[INPUT Boundary: Start]

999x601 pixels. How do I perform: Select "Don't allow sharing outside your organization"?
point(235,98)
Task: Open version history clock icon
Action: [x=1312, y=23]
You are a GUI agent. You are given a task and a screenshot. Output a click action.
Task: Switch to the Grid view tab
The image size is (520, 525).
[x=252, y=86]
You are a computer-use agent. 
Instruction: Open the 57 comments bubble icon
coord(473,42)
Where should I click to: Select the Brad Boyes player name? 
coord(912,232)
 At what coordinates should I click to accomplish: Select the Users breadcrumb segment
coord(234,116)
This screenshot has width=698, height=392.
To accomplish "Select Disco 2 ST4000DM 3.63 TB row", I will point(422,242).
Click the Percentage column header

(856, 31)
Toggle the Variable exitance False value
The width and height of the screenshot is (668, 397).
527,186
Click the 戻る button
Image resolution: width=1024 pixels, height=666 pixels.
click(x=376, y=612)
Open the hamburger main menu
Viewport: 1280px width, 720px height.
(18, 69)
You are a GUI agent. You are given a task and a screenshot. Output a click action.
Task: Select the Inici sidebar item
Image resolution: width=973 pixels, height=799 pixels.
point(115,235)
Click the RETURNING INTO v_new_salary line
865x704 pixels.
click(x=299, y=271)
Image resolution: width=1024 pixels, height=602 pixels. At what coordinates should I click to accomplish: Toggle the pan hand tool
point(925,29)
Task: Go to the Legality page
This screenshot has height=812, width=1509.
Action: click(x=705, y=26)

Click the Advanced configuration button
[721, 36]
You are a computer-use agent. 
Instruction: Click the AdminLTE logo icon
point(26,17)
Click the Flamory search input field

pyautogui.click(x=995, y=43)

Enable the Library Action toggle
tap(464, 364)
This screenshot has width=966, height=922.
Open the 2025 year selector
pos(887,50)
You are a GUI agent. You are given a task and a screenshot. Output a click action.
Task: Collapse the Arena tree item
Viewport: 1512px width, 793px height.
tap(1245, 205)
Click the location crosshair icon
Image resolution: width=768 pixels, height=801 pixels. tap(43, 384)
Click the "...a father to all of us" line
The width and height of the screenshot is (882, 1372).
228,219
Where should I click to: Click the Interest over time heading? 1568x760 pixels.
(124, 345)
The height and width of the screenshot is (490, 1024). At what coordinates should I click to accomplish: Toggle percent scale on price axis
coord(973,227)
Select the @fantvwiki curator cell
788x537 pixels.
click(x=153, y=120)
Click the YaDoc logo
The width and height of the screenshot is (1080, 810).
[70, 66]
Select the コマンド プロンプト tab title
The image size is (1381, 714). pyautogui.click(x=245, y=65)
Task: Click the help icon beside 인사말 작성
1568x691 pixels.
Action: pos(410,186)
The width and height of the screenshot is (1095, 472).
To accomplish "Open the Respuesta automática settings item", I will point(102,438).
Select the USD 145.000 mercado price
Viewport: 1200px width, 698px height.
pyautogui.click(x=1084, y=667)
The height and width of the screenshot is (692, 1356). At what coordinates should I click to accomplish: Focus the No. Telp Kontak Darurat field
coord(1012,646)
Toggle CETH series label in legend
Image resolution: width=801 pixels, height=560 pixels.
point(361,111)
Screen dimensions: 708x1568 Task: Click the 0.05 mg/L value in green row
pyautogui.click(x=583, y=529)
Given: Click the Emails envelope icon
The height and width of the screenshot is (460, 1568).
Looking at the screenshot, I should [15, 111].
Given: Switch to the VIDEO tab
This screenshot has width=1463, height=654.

[INPUT Boundary: End]

WHAT NEEDS TO BE DONE:
Show every line above where "will" is found.

SOLUTION FOR THIS TASK:
To accomplish "Select Disco 2 ST4000DM 3.63 TB row", I will point(422,242).
To accomplish "Open the Respuesta automática settings item", I will point(102,438).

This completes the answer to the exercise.